### Instructions to follow
Each entry must be copied exactly, without omission.

========================================

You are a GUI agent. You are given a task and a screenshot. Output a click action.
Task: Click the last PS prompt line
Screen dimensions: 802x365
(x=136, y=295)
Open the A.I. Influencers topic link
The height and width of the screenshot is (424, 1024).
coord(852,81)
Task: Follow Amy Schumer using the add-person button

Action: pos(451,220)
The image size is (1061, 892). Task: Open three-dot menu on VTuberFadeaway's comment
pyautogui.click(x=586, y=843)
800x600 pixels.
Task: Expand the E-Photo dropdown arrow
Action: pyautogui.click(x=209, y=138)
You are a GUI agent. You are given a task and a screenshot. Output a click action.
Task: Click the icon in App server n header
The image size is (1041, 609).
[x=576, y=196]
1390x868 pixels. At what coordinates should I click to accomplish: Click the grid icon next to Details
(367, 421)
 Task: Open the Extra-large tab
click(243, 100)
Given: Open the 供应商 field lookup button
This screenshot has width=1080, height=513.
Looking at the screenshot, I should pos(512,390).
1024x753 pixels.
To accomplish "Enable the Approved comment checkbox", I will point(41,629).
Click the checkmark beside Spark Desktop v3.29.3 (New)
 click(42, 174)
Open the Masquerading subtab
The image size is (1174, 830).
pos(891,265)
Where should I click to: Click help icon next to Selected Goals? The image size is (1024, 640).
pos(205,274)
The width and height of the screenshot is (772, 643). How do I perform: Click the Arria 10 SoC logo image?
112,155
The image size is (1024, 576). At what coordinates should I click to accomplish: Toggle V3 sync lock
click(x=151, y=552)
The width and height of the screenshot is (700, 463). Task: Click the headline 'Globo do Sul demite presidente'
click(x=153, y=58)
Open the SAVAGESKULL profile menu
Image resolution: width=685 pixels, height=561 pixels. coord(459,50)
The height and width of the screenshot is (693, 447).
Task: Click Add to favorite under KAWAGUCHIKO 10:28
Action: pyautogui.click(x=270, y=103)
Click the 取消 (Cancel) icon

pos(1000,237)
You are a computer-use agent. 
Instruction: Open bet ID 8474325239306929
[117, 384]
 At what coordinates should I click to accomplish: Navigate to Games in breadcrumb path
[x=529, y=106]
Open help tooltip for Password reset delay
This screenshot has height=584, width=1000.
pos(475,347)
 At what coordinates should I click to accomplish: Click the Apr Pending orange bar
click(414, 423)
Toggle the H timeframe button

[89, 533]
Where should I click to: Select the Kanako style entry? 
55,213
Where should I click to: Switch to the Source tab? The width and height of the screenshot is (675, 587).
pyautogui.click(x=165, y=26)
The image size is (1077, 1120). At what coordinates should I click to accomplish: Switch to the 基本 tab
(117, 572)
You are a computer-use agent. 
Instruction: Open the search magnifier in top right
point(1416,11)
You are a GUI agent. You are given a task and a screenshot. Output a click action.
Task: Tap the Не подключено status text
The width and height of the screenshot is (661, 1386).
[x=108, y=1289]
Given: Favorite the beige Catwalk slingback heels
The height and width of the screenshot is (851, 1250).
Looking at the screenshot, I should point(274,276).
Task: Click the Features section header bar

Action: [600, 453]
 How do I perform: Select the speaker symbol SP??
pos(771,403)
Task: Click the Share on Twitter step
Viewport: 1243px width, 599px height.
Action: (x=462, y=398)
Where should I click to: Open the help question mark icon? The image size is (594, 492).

========================================

### Written answer
You are a GUI agent. You are given a task and a screenshot. Output a click action.
Task: Click the last PS prompt line
Screen dimensions: 802x365
(x=136, y=295)
Open the A.I. Influencers topic link
The height and width of the screenshot is (424, 1024).
coord(852,81)
Task: Follow Amy Schumer using the add-person button

Action: pos(451,220)
The image size is (1061, 892). Task: Open three-dot menu on VTuberFadeaway's comment
pyautogui.click(x=586, y=843)
800x600 pixels.
Task: Expand the E-Photo dropdown arrow
Action: pyautogui.click(x=209, y=138)
You are a GUI agent. You are given a task and a screenshot. Output a click action.
Task: Click the icon in App server n header
The image size is (1041, 609).
[x=576, y=196]
1390x868 pixels. At what coordinates should I click to accomplish: Click the grid icon next to Details
(367, 421)
 Task: Open the Extra-large tab
click(243, 100)
Given: Open the 供应商 field lookup button
This screenshot has width=1080, height=513.
Looking at the screenshot, I should pos(512,390).
1024x753 pixels.
To accomplish "Enable the Approved comment checkbox", I will point(41,629).
Click the checkmark beside Spark Desktop v3.29.3 (New)
 click(42, 174)
Open the Masquerading subtab
The image size is (1174, 830).
pos(891,265)
Where should I click to: Click help icon next to Selected Goals? The image size is (1024, 640).
pos(205,274)
The width and height of the screenshot is (772, 643). How do I perform: Click the Arria 10 SoC logo image?
112,155
The image size is (1024, 576). At what coordinates should I click to accomplish: Toggle V3 sync lock
click(x=151, y=552)
The width and height of the screenshot is (700, 463). Task: Click the headline 'Globo do Sul demite presidente'
click(x=153, y=58)
Open the SAVAGESKULL profile menu
Image resolution: width=685 pixels, height=561 pixels. coord(459,50)
The height and width of the screenshot is (693, 447).
Task: Click Add to favorite under KAWAGUCHIKO 10:28
Action: pyautogui.click(x=270, y=103)
Click the 取消 (Cancel) icon

pos(1000,237)
You are a computer-use agent. 
Instruction: Open bet ID 8474325239306929
[117, 384]
 At what coordinates should I click to accomplish: Navigate to Games in breadcrumb path
[x=529, y=106]
Open help tooltip for Password reset delay
This screenshot has height=584, width=1000.
pos(475,347)
 At what coordinates should I click to accomplish: Click the Apr Pending orange bar
click(414, 423)
Toggle the H timeframe button

[89, 533]
Where should I click to: Select the Kanako style entry? 
55,213
Where should I click to: Switch to the Source tab? The width and height of the screenshot is (675, 587).
pyautogui.click(x=165, y=26)
The image size is (1077, 1120). At what coordinates should I click to accomplish: Switch to the 基本 tab
(117, 572)
You are a computer-use agent. 
Instruction: Open the search magnifier in top right
point(1416,11)
You are a GUI agent. You are given a task and a screenshot. Output a click action.
Task: Tap the Не подключено status text
The width and height of the screenshot is (661, 1386).
[x=108, y=1289]
Given: Favorite the beige Catwalk slingback heels
The height and width of the screenshot is (851, 1250).
Looking at the screenshot, I should point(274,276).
Task: Click the Features section header bar

Action: [600, 453]
 How do I perform: Select the speaker symbol SP??
pos(771,403)
Task: Click the Share on Twitter step
Viewport: 1243px width, 599px height.
Action: (x=462, y=398)
Where should I click to: Open the help question mark icon? The image size is (594, 492).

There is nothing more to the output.